The Lomonosov Ridge, a narrow continental sliver extending for more than 1500 km, is a unique geological structure on Earth. It separated from the northern Barents Shelf during initial opening of the Eurasia Basin in earliest Eocene time (about 55 mill years ago). The crustal architecture of the conjugate northern Barents Sea and Lomonosov Ridge margins is characterized by a sharp continent-ocean transition more typical for sheared margins than rifted margins (Minakov et al. 2012a). These conjugate margins may be classified as magma-poor along most of their lengths. In the western Eurasia Basin, the partly volcanic Yermak Plateau and Morris Jesup Rise form conjugate features that start to overlap in plate reconstructions long before closure of the entire Eurasia Basin (Engen et al. 2008; Jokat et al. 2016). This segment of the Eurasia Basin developed close to contraction/shortening in the Eurekan and Spitsbergen fold-and-thrust belts during Eocene time (Bergh et al. 1997; Leever et al. 2011; Piepjohn et al. 2016). Furthermore, the line of breakup cross-cuts the structural grain of the northern Barents Shelf and Svalbard at a high angle.

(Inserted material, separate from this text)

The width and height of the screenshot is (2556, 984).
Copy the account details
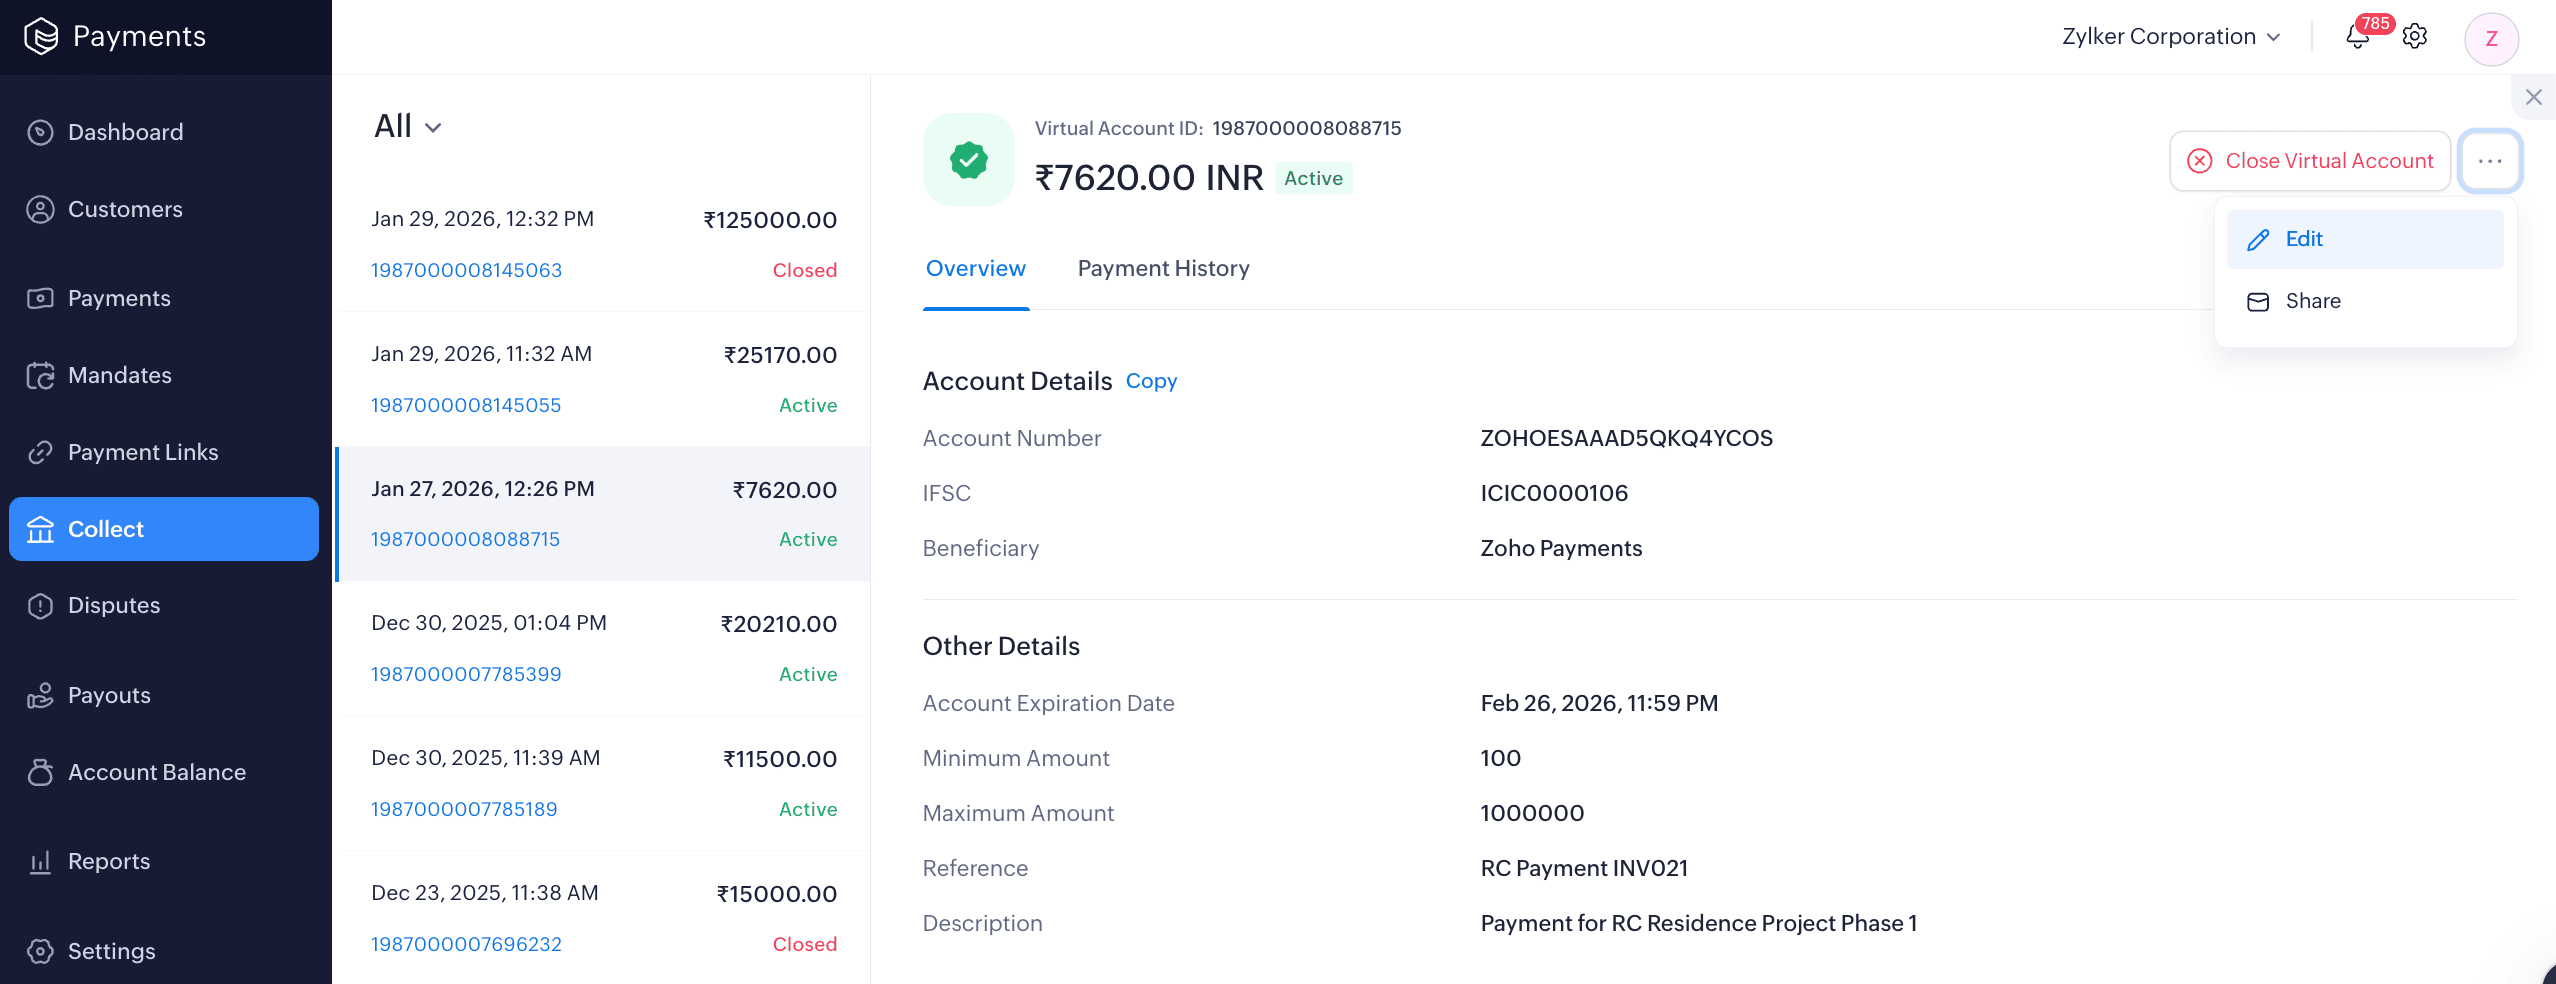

In WP1 we will study the tectonic setting and geological processes that prevailed during breakup between the Lomonosov Ridge and the northern Barents Shelf, and between the Yermak Plateau and Morris Jesup Rise. The study implies acquisition of geological and geophysical data from onshore Svalbard across the Eurasia Basin to the Lomonosov Ridge.

Main objective

Identify the main controls on rifting/breakup processes that formed the Lomonosov Ridge, Yermak Plateau and Morris Jesup Rise. To achieve this we have to improve our understanding of the links between deep and shallow processes, and between vertical and horizontal movements (plate tectonics). Additional (secondary) objectives include: Inheritance and cross-cutting relationships, dynamics of rifting (processes of rifting, obliqueness, propagation…), mantle rheology and structure/processes, tectonic pre-glacial uplift. Furthermore, we need to understand how an orogenic belt (Eurekan-Spitsbergen) could co-exist with an incipient oceanic basin in early Cenozoic times.